6.1.5 Postoperative Anesthesia
After surgery, patients are generally managed in the ICU. Continuous infusion of both propofol (2–3 mg/kg/h) and dexmedetomidine (0.2–0.4 μg/kg/h) is applied for sedation. Appropriate fluid administration is needed to maintain diuresis. Once the peripheral temperature has sufficiently recovered, early extubation is attempted. Spontaneous breathing returns soon after patients are transferred to the ICU, and extubation is commonly performed within 3–6 h after surgery. In most cases, patients are discharged from the ICU the next day. Fentanyl is continuously infused to relieve postoperative pain.
6.2 Intraoperative Management
6.2.1 Intraoperative Cardiovascular Control
Following anesthetic induction, the dose of remifentanil is reduced to 0.05–0.1 μg/kg/min until the start of surgery. For patients with a decrease in systemic blood pressure, phenylephrine (0.1–0.2 mg) is administered intravenously to maintain the blood pressure. If peripheral vascular resistance declines with anesthetic induction, crystalloid solution should generally be given.
During internal thoracic artery or radial artery harvesting, fluid replacement should be sufficient to compensate for blood loss. The size of the heart, EF, and diastolic function are monitored using TEE. Mitral and tricuspid regurgitation are also evaluated. During internal thoracic artery harvesting, thoracic motion due to breathing may, in some cases, interfere with surgical manipulation. Increasing the respiratory rate to 30–50/min while decreasing tidal volume to 100–200 ml may reduce such respiratory motion.

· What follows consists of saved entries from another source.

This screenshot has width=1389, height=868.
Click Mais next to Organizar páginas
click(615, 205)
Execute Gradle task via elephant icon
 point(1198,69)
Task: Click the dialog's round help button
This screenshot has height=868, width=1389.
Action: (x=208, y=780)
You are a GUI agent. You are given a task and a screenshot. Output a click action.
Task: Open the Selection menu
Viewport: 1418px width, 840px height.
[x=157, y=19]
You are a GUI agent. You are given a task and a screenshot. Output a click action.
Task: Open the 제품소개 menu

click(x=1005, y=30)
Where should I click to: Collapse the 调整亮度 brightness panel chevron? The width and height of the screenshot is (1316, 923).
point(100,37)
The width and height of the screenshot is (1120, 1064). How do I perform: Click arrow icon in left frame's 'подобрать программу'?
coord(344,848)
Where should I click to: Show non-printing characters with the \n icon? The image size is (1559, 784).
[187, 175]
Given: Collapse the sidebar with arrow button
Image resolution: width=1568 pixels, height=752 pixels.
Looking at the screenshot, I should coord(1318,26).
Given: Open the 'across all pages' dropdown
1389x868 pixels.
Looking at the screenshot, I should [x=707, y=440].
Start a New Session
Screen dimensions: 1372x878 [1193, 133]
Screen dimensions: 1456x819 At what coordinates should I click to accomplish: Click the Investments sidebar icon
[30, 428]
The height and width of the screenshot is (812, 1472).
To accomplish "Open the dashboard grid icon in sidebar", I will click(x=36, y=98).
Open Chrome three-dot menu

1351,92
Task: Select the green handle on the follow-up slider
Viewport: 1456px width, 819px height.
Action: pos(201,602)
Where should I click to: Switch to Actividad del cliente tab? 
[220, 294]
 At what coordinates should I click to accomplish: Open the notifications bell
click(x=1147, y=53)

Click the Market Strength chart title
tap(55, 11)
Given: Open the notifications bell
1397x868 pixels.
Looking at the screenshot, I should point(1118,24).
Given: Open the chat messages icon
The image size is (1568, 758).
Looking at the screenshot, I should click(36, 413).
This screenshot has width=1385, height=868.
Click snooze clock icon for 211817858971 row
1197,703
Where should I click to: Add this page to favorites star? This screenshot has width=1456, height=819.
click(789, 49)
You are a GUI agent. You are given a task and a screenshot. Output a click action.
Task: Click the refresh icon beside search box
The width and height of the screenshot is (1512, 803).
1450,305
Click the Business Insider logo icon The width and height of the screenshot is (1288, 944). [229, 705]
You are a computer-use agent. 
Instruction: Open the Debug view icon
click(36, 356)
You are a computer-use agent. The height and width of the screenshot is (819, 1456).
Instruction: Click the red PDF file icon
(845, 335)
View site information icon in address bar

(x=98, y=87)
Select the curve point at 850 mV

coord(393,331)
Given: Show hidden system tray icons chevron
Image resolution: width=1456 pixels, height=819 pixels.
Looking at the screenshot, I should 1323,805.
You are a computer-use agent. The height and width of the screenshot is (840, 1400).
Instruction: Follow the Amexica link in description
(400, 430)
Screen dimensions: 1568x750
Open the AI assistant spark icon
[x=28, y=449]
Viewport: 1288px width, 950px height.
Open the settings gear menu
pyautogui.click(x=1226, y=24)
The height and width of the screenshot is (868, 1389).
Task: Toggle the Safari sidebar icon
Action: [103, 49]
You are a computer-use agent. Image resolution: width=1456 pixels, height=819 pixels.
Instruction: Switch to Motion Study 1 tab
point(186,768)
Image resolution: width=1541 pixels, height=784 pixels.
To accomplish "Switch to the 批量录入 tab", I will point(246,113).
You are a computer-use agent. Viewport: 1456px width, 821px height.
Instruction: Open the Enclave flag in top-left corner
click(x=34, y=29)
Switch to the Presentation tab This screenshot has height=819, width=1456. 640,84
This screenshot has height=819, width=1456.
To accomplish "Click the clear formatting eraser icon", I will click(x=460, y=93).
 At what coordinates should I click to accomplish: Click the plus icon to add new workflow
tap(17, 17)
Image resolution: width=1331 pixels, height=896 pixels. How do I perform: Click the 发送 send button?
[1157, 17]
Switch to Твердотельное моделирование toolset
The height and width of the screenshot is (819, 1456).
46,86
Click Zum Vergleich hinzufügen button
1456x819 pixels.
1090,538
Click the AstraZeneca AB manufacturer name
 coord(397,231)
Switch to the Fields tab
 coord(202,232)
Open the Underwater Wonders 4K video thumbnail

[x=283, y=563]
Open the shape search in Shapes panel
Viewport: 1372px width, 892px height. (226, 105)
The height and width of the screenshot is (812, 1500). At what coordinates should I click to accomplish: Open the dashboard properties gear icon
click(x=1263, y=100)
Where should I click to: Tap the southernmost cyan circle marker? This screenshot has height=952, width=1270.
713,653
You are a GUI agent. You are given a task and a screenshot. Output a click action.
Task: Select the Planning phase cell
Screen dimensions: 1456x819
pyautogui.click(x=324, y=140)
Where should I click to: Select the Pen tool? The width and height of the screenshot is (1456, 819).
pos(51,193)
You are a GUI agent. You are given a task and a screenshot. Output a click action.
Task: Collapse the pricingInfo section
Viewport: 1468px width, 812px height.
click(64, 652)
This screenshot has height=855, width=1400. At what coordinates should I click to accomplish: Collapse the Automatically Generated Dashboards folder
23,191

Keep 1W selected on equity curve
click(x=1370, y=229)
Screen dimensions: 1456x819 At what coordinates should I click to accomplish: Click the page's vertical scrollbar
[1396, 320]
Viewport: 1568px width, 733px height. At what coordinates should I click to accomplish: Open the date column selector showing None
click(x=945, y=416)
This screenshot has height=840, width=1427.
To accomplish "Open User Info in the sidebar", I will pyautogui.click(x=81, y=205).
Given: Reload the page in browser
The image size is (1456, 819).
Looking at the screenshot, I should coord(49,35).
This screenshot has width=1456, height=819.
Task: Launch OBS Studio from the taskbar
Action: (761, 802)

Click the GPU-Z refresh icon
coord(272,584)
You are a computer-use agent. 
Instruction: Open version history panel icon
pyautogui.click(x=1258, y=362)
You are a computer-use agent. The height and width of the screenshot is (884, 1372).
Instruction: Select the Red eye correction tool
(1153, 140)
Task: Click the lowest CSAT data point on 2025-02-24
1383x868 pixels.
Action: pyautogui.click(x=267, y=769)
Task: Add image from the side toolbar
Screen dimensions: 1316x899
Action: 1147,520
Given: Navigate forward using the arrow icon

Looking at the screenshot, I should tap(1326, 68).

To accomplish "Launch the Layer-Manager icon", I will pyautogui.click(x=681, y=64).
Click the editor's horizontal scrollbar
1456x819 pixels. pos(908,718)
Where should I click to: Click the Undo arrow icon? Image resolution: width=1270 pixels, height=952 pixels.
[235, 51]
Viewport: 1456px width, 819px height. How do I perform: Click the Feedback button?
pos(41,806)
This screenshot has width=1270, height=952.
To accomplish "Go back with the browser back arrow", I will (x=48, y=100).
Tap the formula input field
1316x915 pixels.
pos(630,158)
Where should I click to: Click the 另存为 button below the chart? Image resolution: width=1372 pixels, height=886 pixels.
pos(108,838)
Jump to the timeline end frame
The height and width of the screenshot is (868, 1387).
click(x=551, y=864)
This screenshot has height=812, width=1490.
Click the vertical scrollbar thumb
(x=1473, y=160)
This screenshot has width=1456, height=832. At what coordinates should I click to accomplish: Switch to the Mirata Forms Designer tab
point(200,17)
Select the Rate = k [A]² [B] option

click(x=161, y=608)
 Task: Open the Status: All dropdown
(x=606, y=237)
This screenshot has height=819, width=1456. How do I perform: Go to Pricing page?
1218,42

Before the anastomosis procedure, low-dose heparin (100–150 u/kg) is infused and activated clotting time (ACT) is maintained over 250 s. During LAD anastomosis, a sling is inserted under the inferior part of the pericardium or a piece of gauze is inserted under the inferior part of the heart, and the left ventricle is lifted slightly. Compression of the LAD with a stabilizer may cause mitral regurgitation and diastolic dysfunction of both ventricles. After a small incision is made in the LAD, an intraluminal coronary shunt is inserted into the LAD coronary artery to maintain blood flow to the LAD; therefore, blood flow to the distal side of the anastomosis is maintained [8]. During end-to-side anastomosis, reducing volume overload and maintaining coronary blood flow by raising blood pressure with vasoconstrictors such as phenylephrine are recommended. The same procedure is also applied during diagonal branch anastomosis.
During Cx anastomosis, the patient is placed in the Trendelenburg position to increase venous return flow. The apex is pulled with a positioner so that the heart is in a vertical position (Fig. 6.3). For Cx anastomosis, torsion of the heart may exacerbate mitral and tricuspid regurgitation. Mitral and tricuspid valve regurgitation is markedly increased when the heart is in a vertical position, which reduces cardiac output remarkably [9]. When regurgitation is severe, changing the direction of the positioner and reducing the torsion may reduce regurgitation. Although compression with a stabilizer does not have a significant effect, there are negative effects on circulation when the heart is extensively twisted or vertically positioned (Fig. 6.4). Since cardiac output decreases when the heart is positioned vertically, transfusion is needed to maintain preload. Continuous infusion of vasopressors such as dopamine or noradrenaline is necessary in many cases.